Exercise aim – Every entry below should appear in the answer exactly as written, apart from the pictures.

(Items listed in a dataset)

______

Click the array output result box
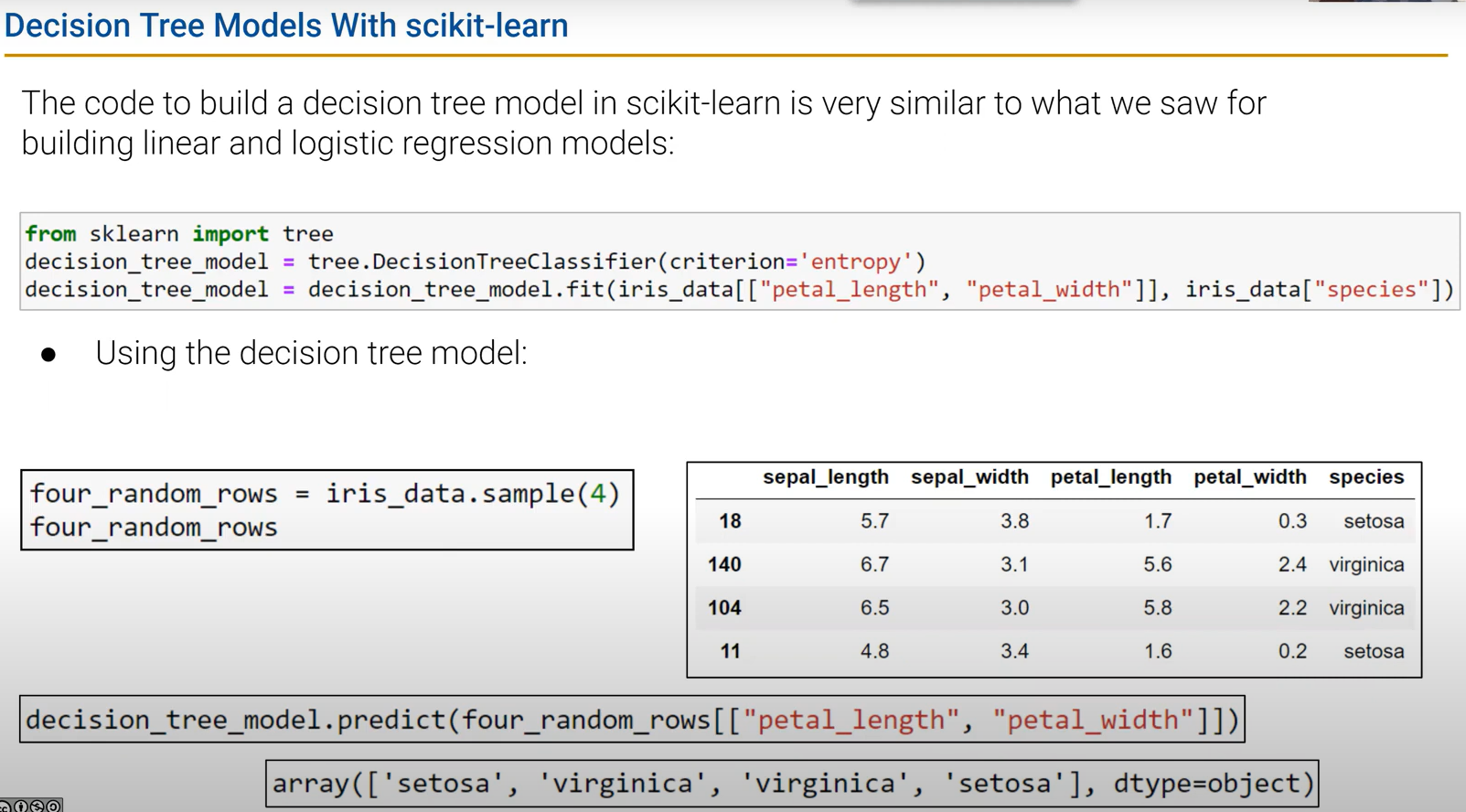click(x=792, y=784)
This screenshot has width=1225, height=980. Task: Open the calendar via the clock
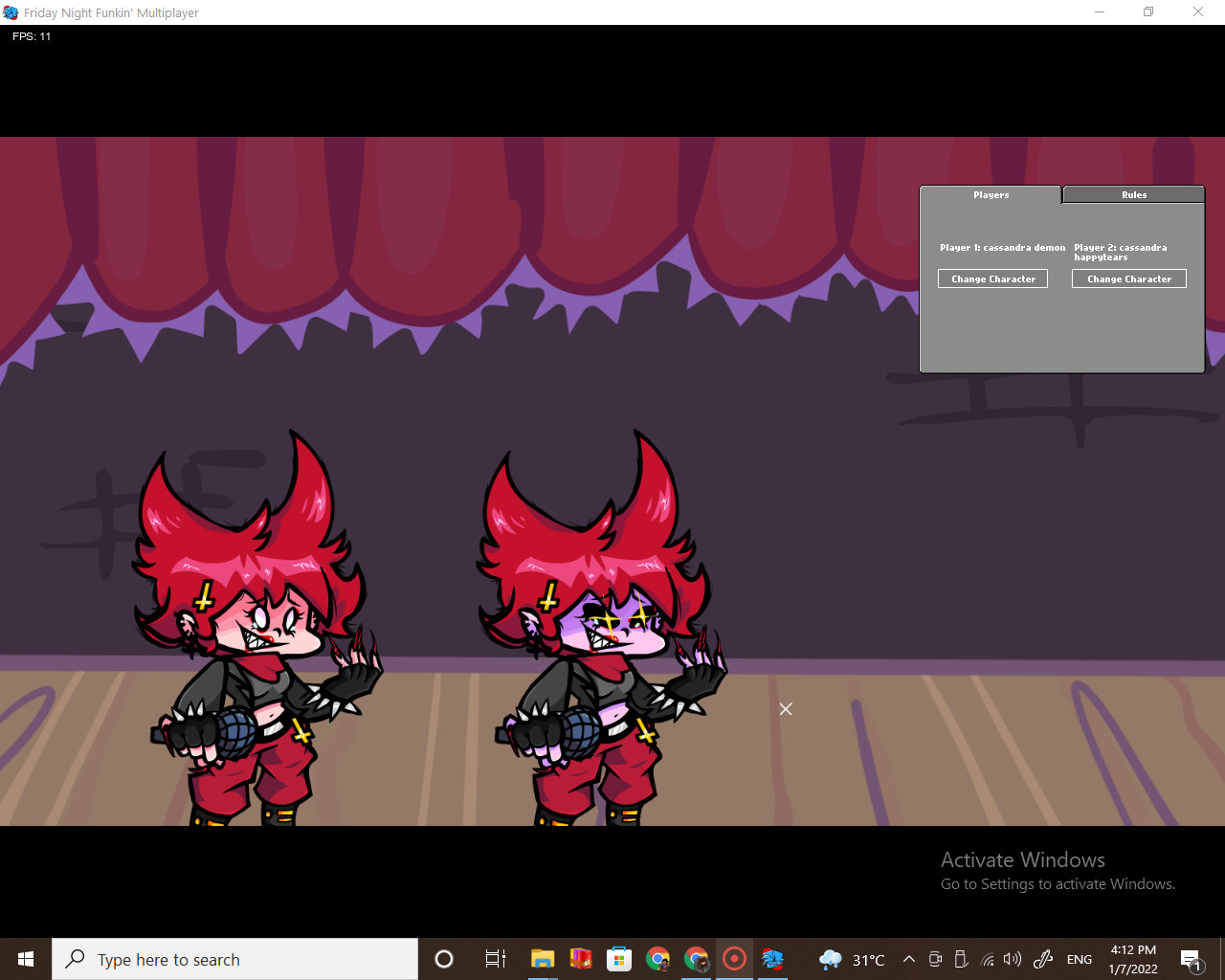pos(1133,959)
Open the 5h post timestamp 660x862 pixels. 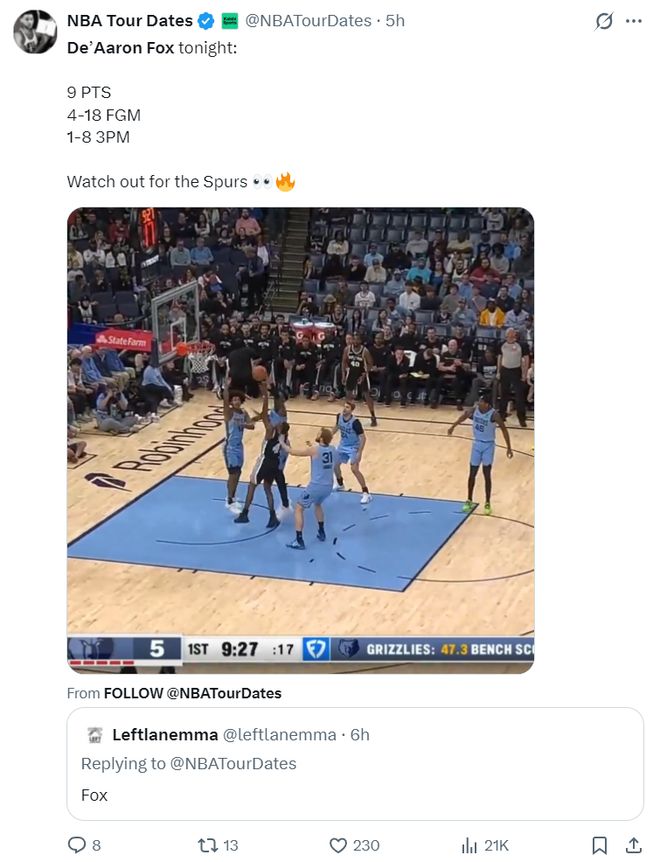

______

Result –
Click the array output result box
click(x=792, y=784)
This screenshot has width=1225, height=980. Task: Open the calendar via the clock
pos(1133,959)
Open the 5h post timestamp 660x862 pixels. 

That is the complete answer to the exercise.